## Task to carry out
Leave the images out. Give every line below again, precisely.

======== Input data ========

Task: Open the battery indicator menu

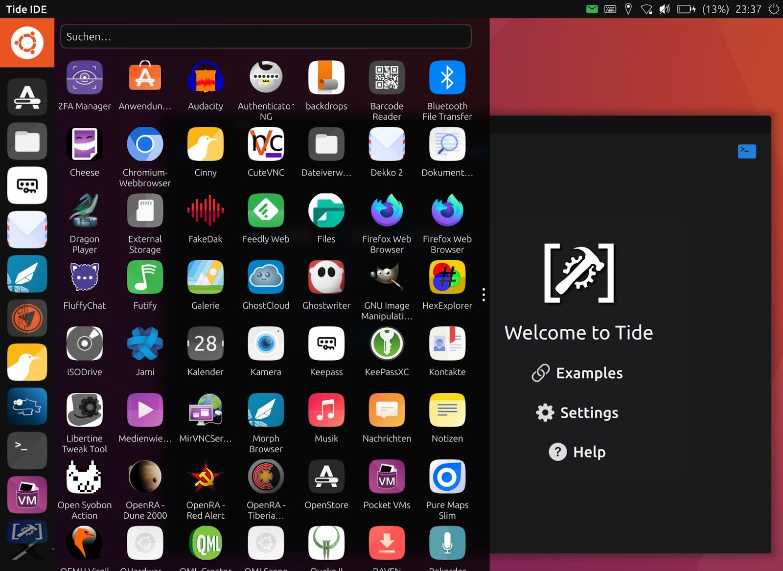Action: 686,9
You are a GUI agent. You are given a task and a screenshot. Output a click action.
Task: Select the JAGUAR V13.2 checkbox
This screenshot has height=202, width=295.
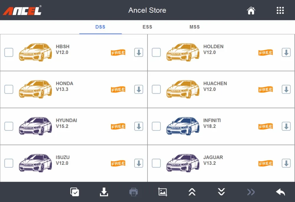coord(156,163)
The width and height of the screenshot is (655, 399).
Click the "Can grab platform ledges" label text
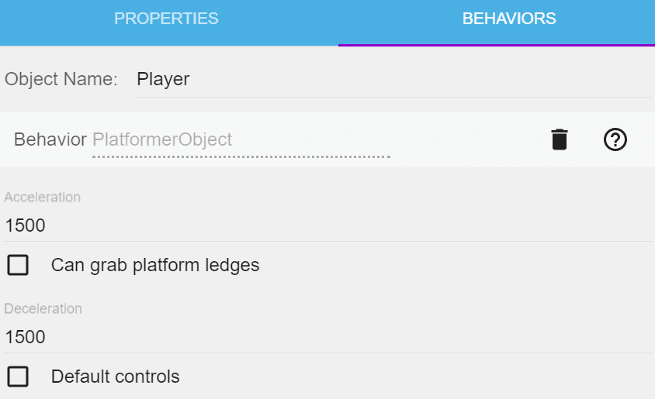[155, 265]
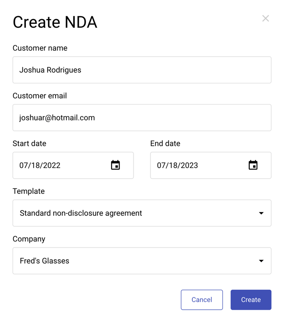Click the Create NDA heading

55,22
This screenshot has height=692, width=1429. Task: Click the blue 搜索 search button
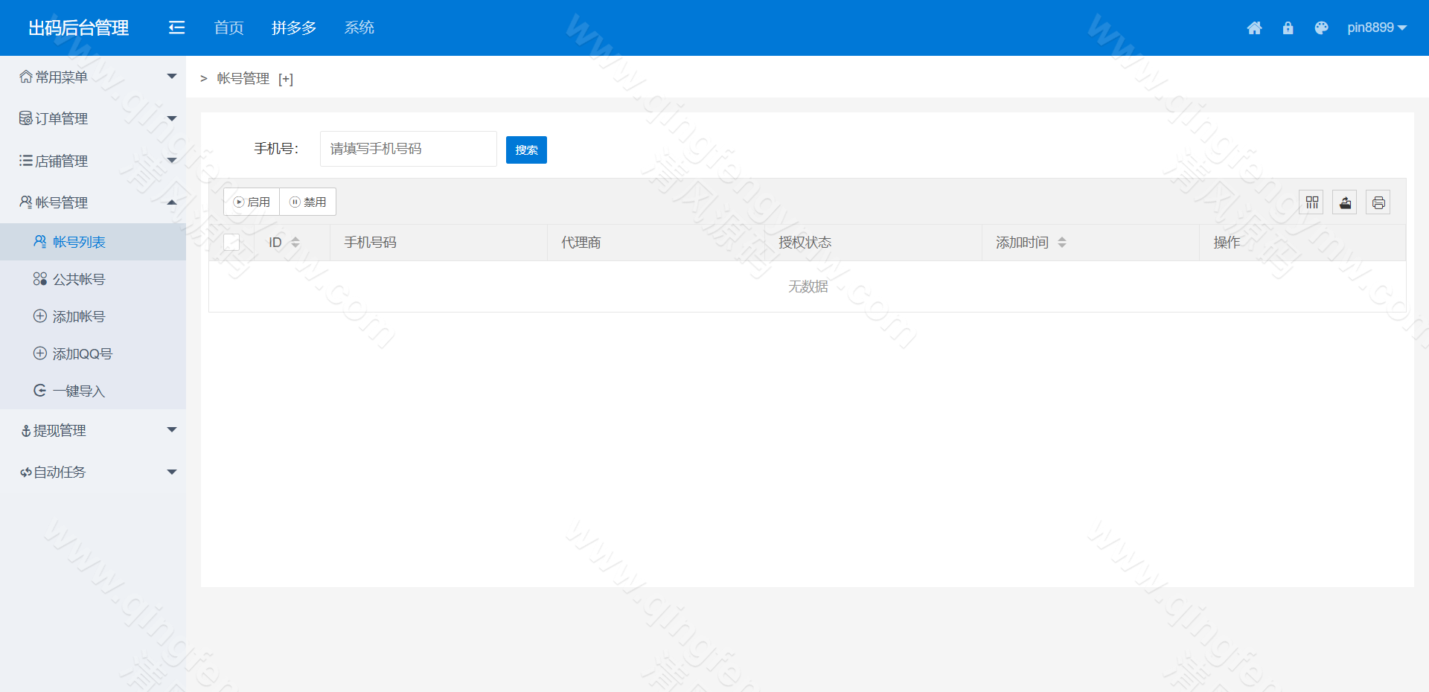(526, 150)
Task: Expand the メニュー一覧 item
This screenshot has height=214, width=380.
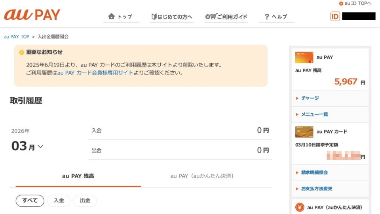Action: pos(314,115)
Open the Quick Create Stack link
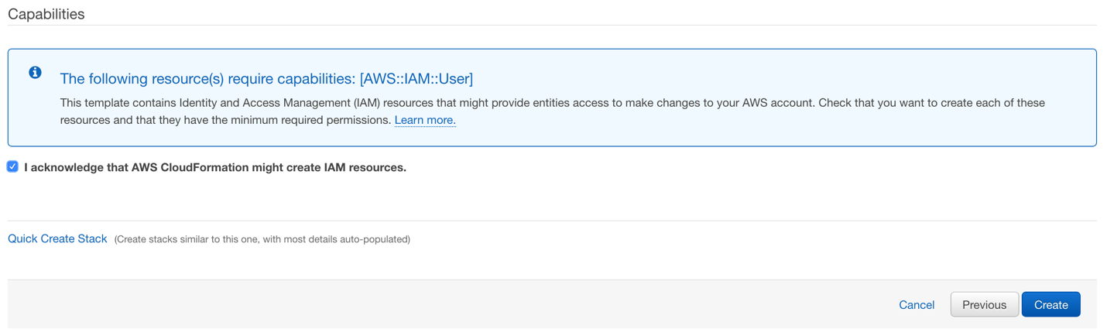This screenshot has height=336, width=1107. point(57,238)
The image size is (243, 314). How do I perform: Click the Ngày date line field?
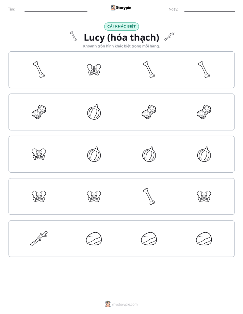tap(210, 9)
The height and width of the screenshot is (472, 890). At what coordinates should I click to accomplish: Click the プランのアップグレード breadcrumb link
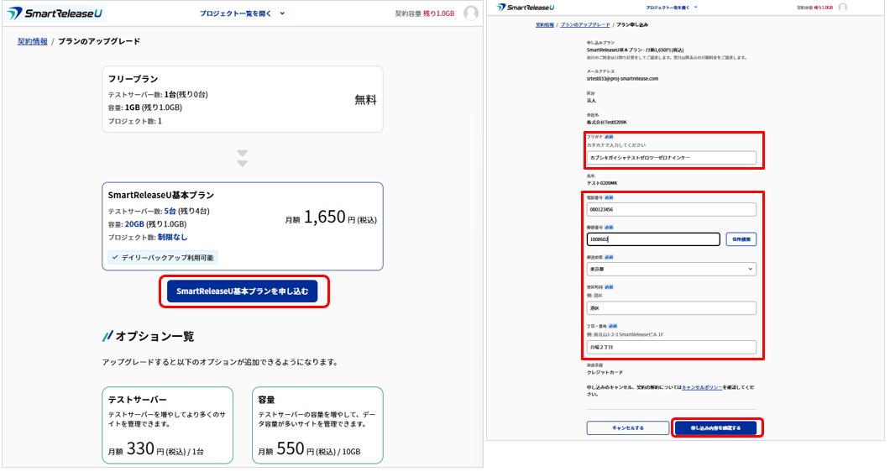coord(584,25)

========

## Solved problem
Task: Open the battery indicator menu

Action: 686,9
You are a GUI agent. You are given a task and a screenshot. Output a click action.
Task: Select the JAGUAR V13.2 checkbox
This screenshot has height=202, width=295.
coord(156,163)
The width and height of the screenshot is (655, 399).
Click the "Can grab platform ledges" label text
[155, 265]
Click the Create NDA heading

55,22
This screenshot has height=692, width=1429. Task: Click the blue 搜索 search button
(526, 150)
Task: Expand the メニュー一覧 item
This screenshot has height=214, width=380.
Action: pos(314,115)
Open the Quick Create Stack link
This screenshot has height=336, width=1107. point(57,238)
The image size is (243, 314). How do I perform: Click the Ngày date line field?
tap(210, 9)
The height and width of the screenshot is (472, 890). At what coordinates should I click to accomplish: Click the プランのアップグレード breadcrumb link
coord(584,25)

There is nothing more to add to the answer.